As the knife digs into the victim’s body, ten, twenty, thirty times, does the blood coat the fake walls of the movie set or our clothing? As the octagon rattles with the weight of two modern-day UFC gladiators, do we feel the pain of their wounds or the flooding of our endorphins? Entertainment in America is dominated by violence, and its apologizers would have us believe these things:

1. Violent entertainment is not emulated by violent crime
2. Violence is subsidiary to sexual content in its destructiveness
3. Violence is natural, and therefore must be treated as acceptable behavior

• Targeting the Susceptible

Violent entertainment can only be transferred into violent conduct by a willing mind. That violence is indiscriminately broadcast to all audiences, regardless of the mental state of the viewer, is irresponsible negligence on the part of the public. Minds that are prone to violence include those who’ve been raped, assaulted, or have seen someone raped or violated. Social frustration and lack of acceptance can lead to atrocities.

This sad fact is best seen in the case of Eric Harris and Dylan Klebold, infamous for the Columbine High School massacre. Eric and Dylan were tormented by popular social cliques, and returned an undue revenge to their tormentors, killing fifteen and injuring twenty-four. “All jocks stand up! We’ll get the guys in white hats!” Eric Harris screamed at his hostages. The AOL accounts of both teenagers at the time warned of violence to come, referencing stockpiles of guns and pipe bombs. Both Harris and Klebold were avid DOOM level makers, and while the game itself cannot be blamed for the teens’ bloodlust, the violence exhibited in that game definitely reached the wrong market.

• Attaining “Purity” in the Time of Pornography

Sigmund Freud often quipped that sexual repression was the chief psychological problem of mankind. A staggering 89,000 rapes were documented in the United States in 2009. Many rapes are sadly followed by murder. The wrong messages about sex, especially the concept of abstinence, are choking and suppressing a need as powerful as thirst or hunger, developed at the time of puberty. When a person absorbs a sexual stimulus from the television or Internet, it is a machine - not a person - distributing it. When faced in the real world with the fact that our culture does not favor promiscuity or sexual freedom, one can often feel lied to. The women of our television dramas are submissive, our men arrogant chauvinists. There is a violent theme here involving entitlement: that sex is a man’s right, and a woman’s duty.

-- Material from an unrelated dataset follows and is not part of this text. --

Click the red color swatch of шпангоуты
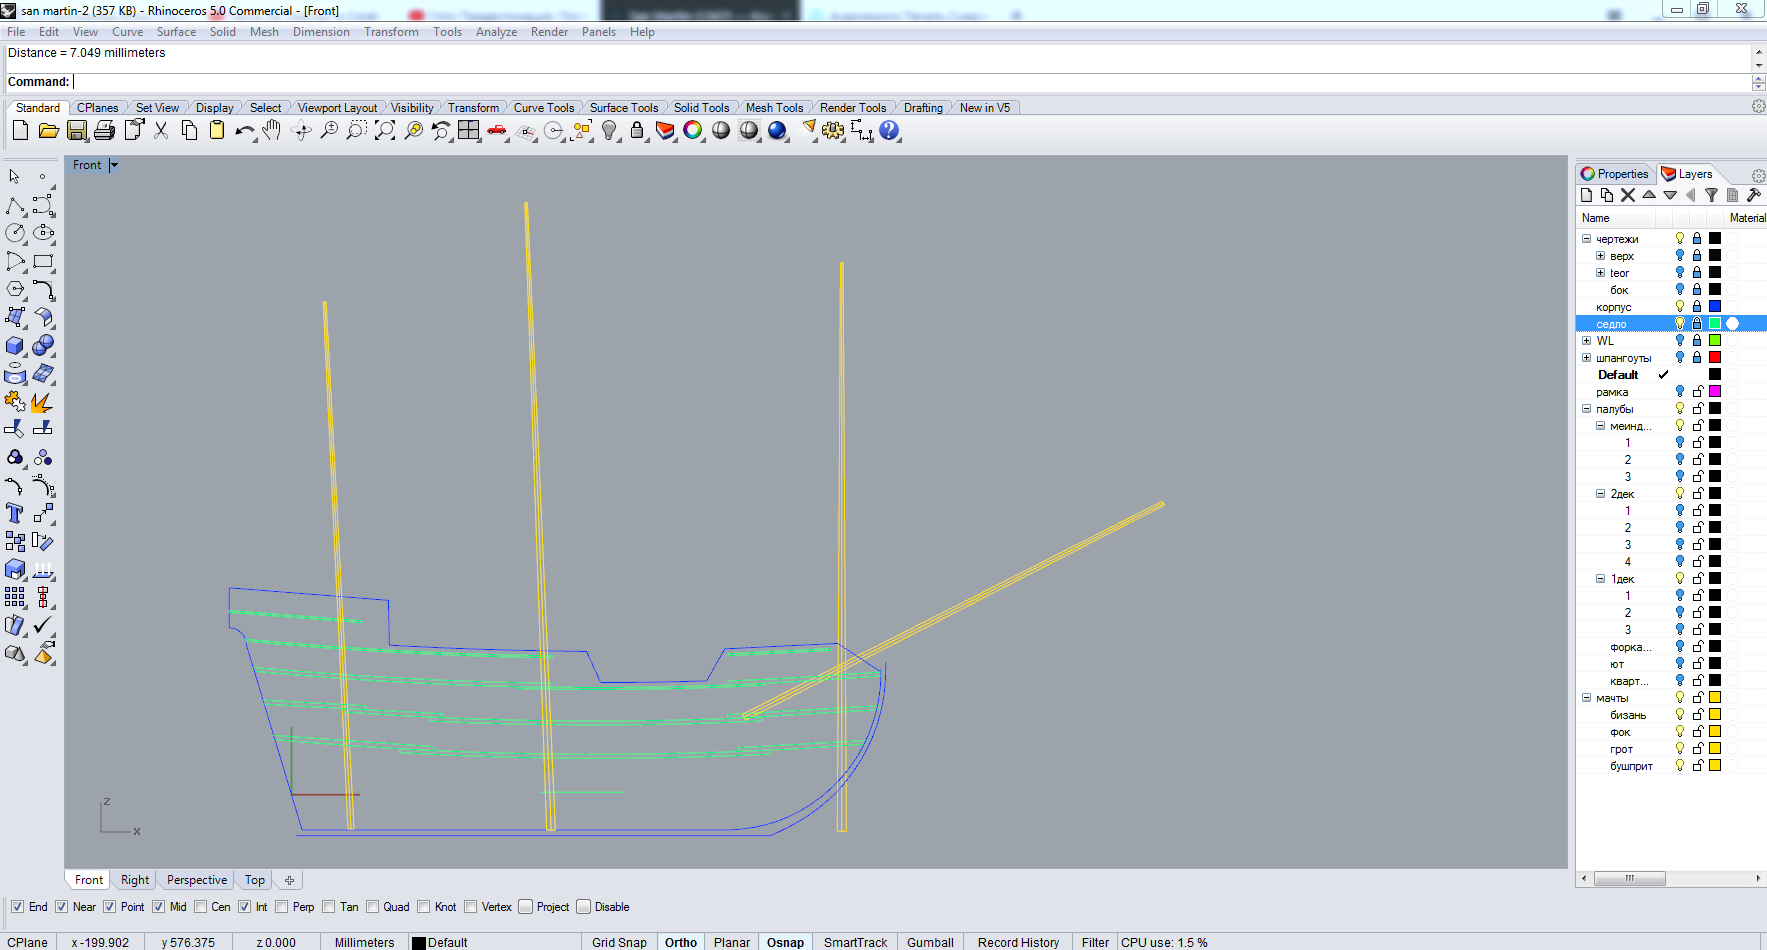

Even serial killer Ted Bundy related to evangelist James Dobson that the media of 1989 featured, “particularly sexualized violence” [Pureintimacy.org]; this is even more prevalent now. Meaningful sexual content should replace latent violence as our means of understanding sexuality.

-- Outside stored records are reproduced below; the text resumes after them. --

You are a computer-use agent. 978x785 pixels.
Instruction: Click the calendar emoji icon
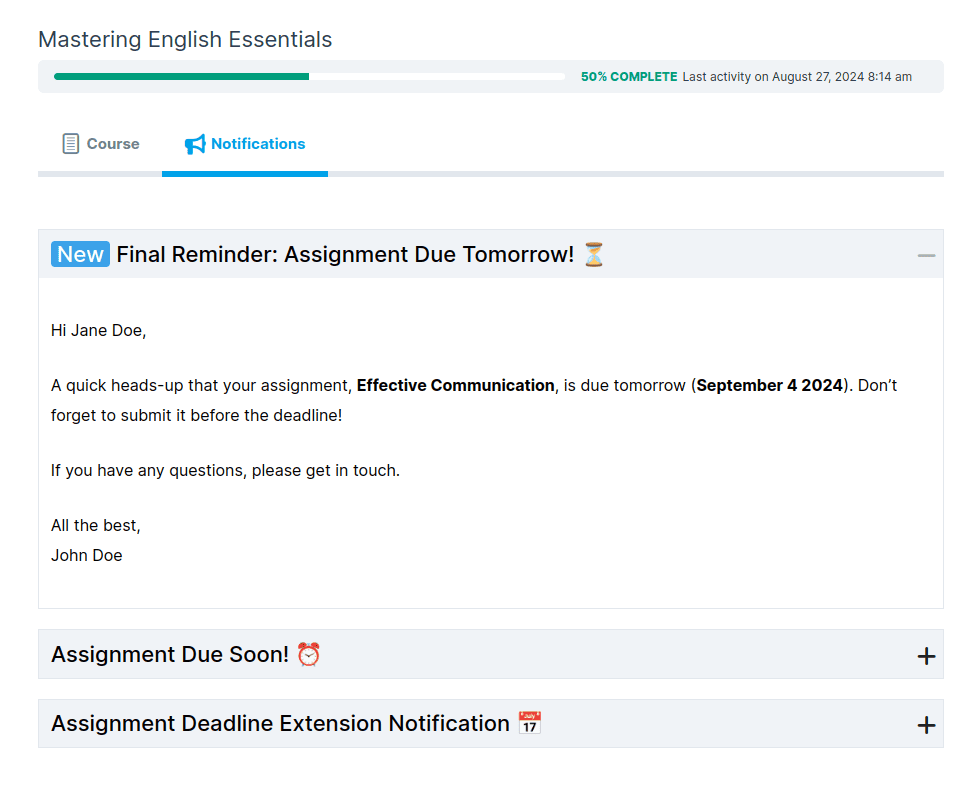530,724
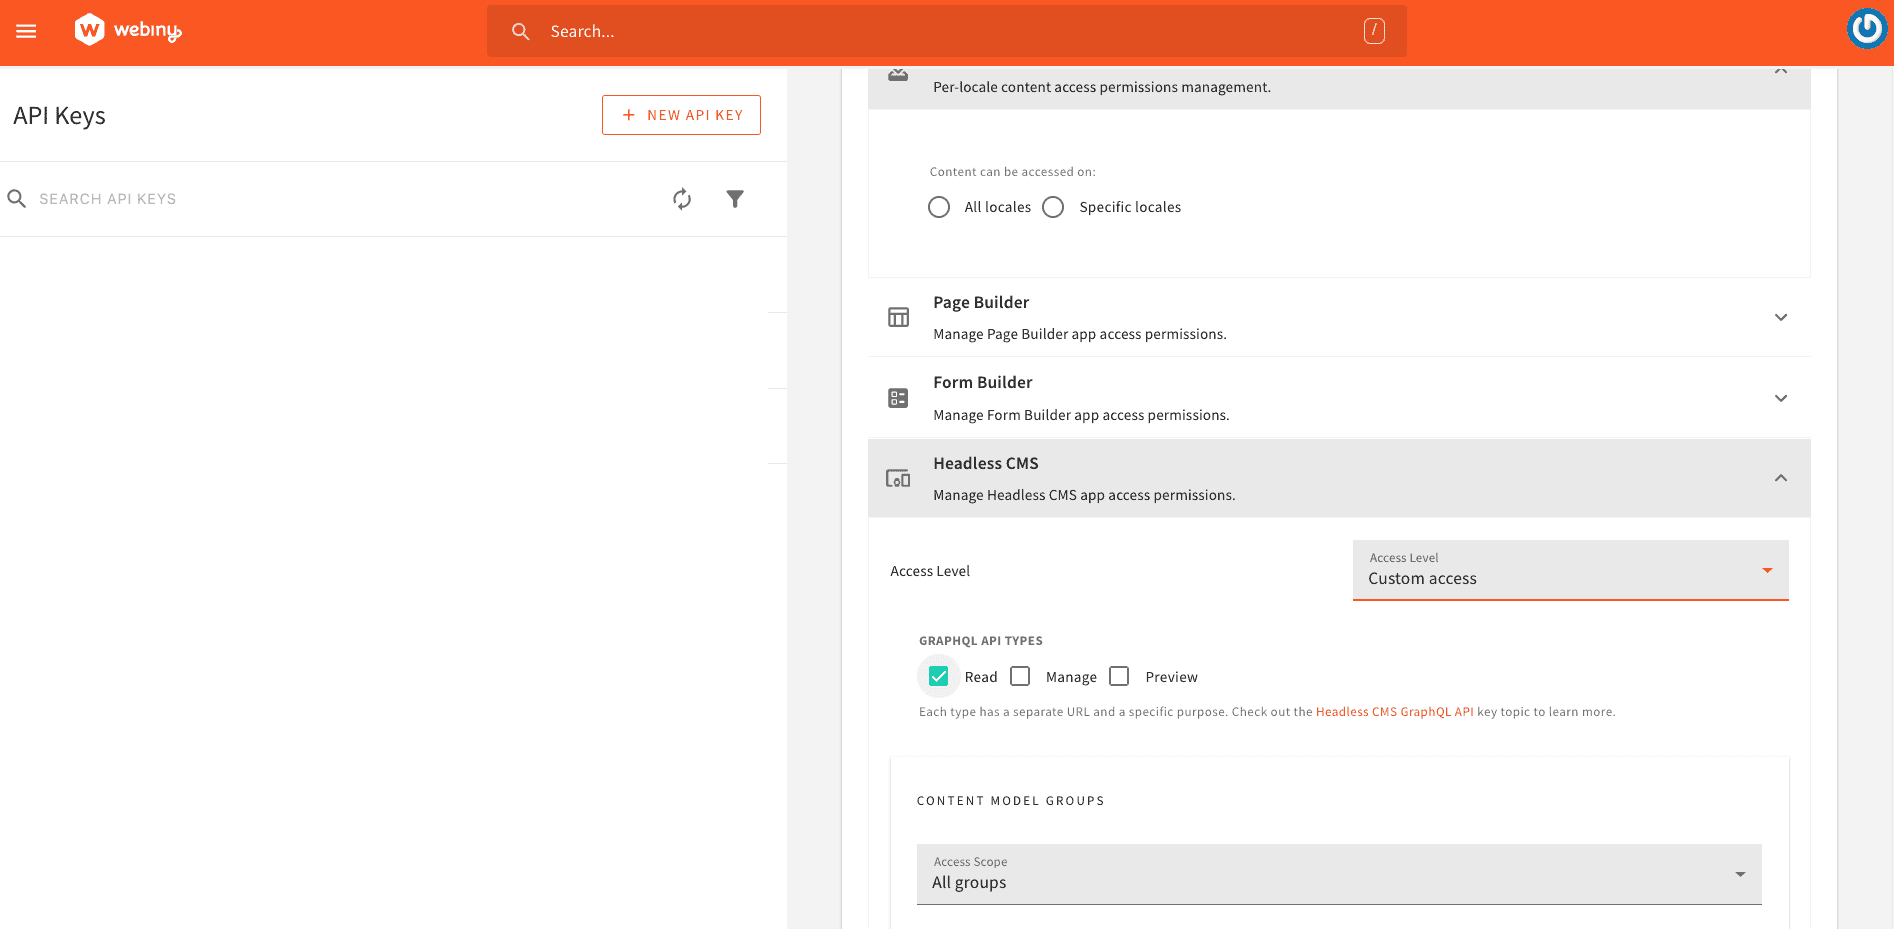1894x929 pixels.
Task: Open the hamburger main menu
Action: 26,31
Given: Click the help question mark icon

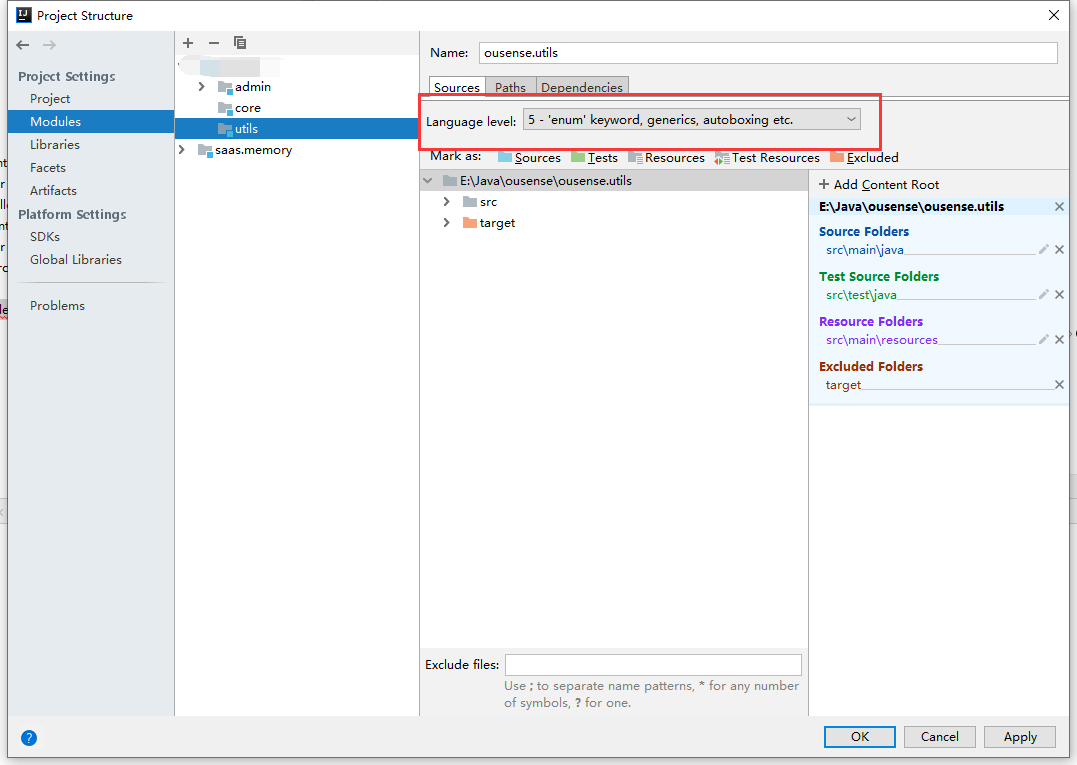Looking at the screenshot, I should point(28,738).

• Justifications for Violence

“It’s just murder. All God’s creatures do it. You look in the forests and you see species killing other species, our species killing all species including the forests, and we just call it industry, not murder.”- Mickey Knox (Woody Harrelson), Natural Born Killers

Another ridiculous justification for violence in media is that it is natural, constant, and the way of the world. While this is obviously true, Freud also stated that sublimation - denying the base urges of our psyche - is the hallmark of civilization. In simple terms: our species grew out of slaying each other for food, territory and mating privileges; to resort to violence any longer for a means to these ends is in fact evolutionary regression. Aggression is also easily dismissed as “fake” when seen on TV; but to the impressionable mind, it is very real. It is a solution to problems, and an easy one to take.

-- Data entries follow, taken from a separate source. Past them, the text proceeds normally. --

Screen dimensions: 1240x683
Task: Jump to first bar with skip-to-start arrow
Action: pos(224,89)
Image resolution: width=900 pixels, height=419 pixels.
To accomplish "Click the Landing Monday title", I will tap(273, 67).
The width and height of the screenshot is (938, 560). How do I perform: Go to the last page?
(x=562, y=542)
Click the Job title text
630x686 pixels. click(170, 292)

Violence is proliferated in the media because it sells. Our capitalistic society has seen the brink of economic ruin in 2008, and the anger resulting from 9.2% of America being unemployed is easily manipulated and propagated. George Orwell described in his novel “1984” a condition in which sexual repression and poor living conditions made people easy to control.

If anger is an energy, rather than allowing it to displace randomly, many have seen that it can be harnessed, and directed into something productive. Violence is a base reaction, one that can be controlled even under the influence of our intoxicating media.